Fransız yazar (marki, edebi takma adının bir parçasıdır). Onun karakteristik zalimlik ve sefahat kombinasyonuna sadizm adı verildi. 1768'de bir kadına şiddet uyguladığı gerekçesiyle yargılandı ve hapsedildi, ancak Kral XV. Louis'nin emriyle kovuşturma durduruldu. 1772'de parlamento tarafından "sodomi ve zehirlenme nedeniyle" ölüm cezasına çarptırıldı. Kaçtı, tutuklandı, tekrar kaçtı ve tekrar yakalandı; idam cezası hapis cezasına çevrildi. 1784'te Bastille'e transfer edildi ve burada pornografik romanlarını ve dramalarını yazmaya başladı. Delilik belirtileri keşfettikten sonra Charenton'a transfer edildi, ancak 1790'da özgürlüğüne kavuştu. 1791'de romanlarının en ünlüsü Justine ou Les malheurs de la vertu ("Justine veya Erdemin Talihsizlikleri") ortaya çıktı; bu roman, 1797'de daha da iğrenç bölümlerle birlikte ikinci baskısıyla yayınlandı; devamı Juliette (“Juliette”) (1798) romanıydı. 1801'de bu romanların yayınına el konuldu ve de Sade hapse atıldı. Akıl hastası olarak öldü.

Kaynak: pbs.twimg.com

Louis XV döneminde Fransa'da Maliye Genel Denetçisi.

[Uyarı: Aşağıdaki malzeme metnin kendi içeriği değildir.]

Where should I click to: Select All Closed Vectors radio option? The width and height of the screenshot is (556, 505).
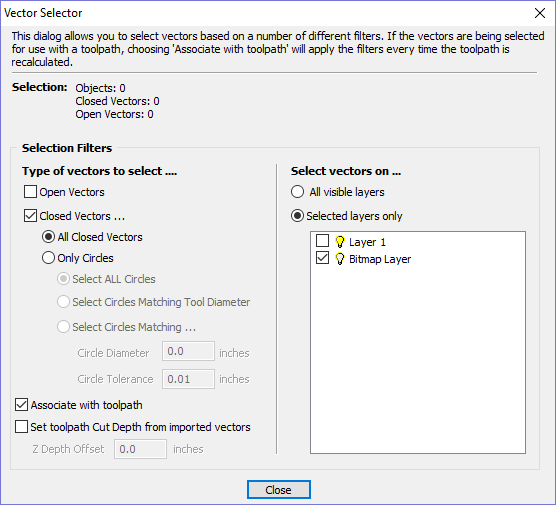[48, 237]
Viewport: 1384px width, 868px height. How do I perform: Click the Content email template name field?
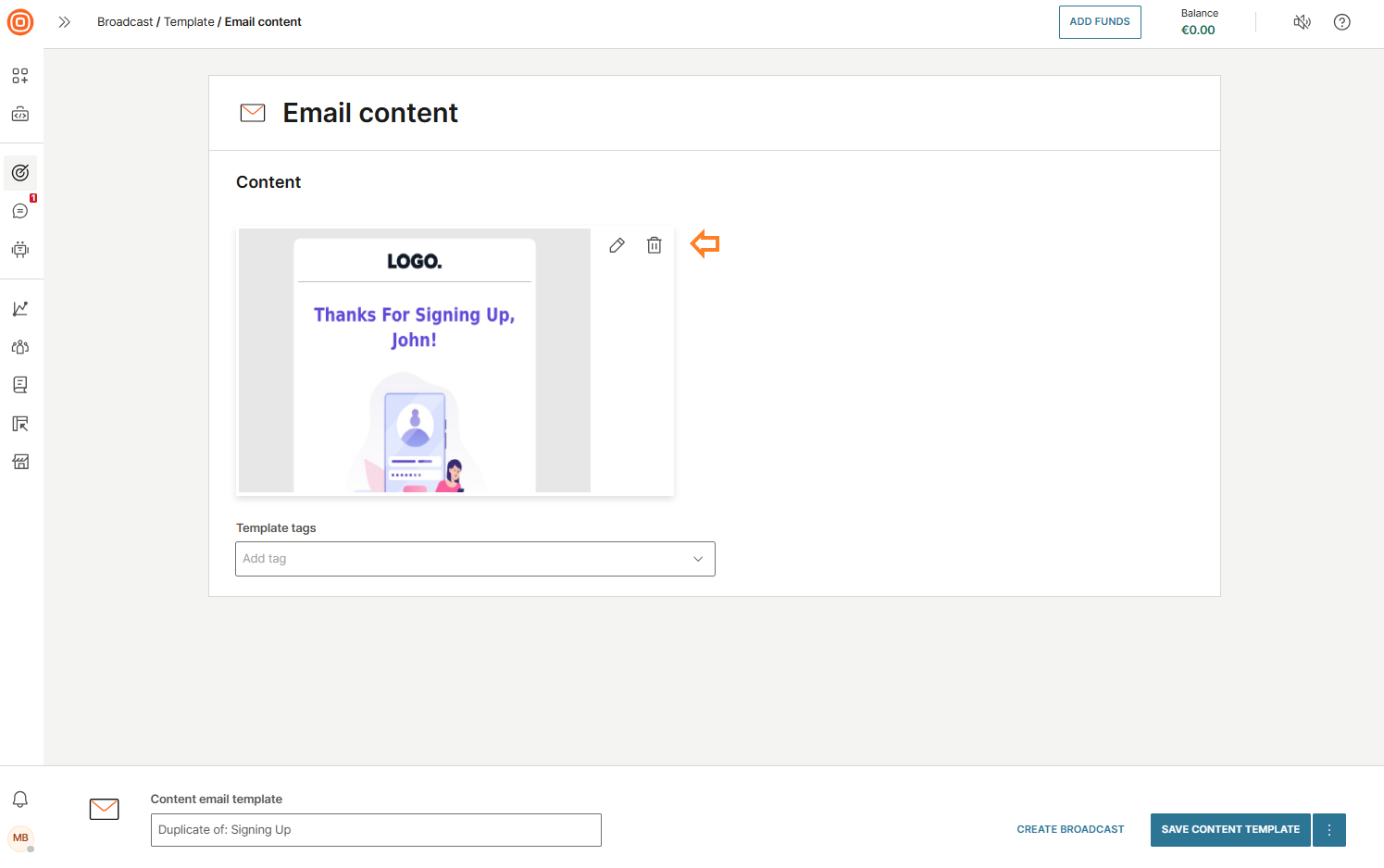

Limoges'te doğdum. Avrupa'yı dolaşırken Londra'da yaşadı ve burada pratik ekonomi ve Büyük Britanya'nın mali sistemi okudu. Paris'e döndükten sonra ekonomi üzerine birçok İngilizce bilimsel eseri tercüme etti ve bu onu ünlü yaptı. Mart 1759'da Fransa Genel Komptrolörü olarak atandı. Vergi sisteminde reform yapmaya ve kraliyet sarayının fahiş harcamalarını azaltmaya çalıştı. De Silhouette'in uygulamaya koyduğu sert kemer sıkma tedbirleri mahkeme çevrelerinde sert eleştirilere yol açtı. Kasım 1759'da Silhouette görevinden ayrılmak zorunda kaldı. Bir nesnenin ana hatlarını ifade eden “siluet” kelimesi, E. de Silhouette’in gölge profili şeklinde karikatürünün çizilmesinden sonra kullanılmaya başlanmıştır.



Bir hata bulursanız lütfen bir metin parçası seçin ve Ctrl+Enter tuşlarına basın.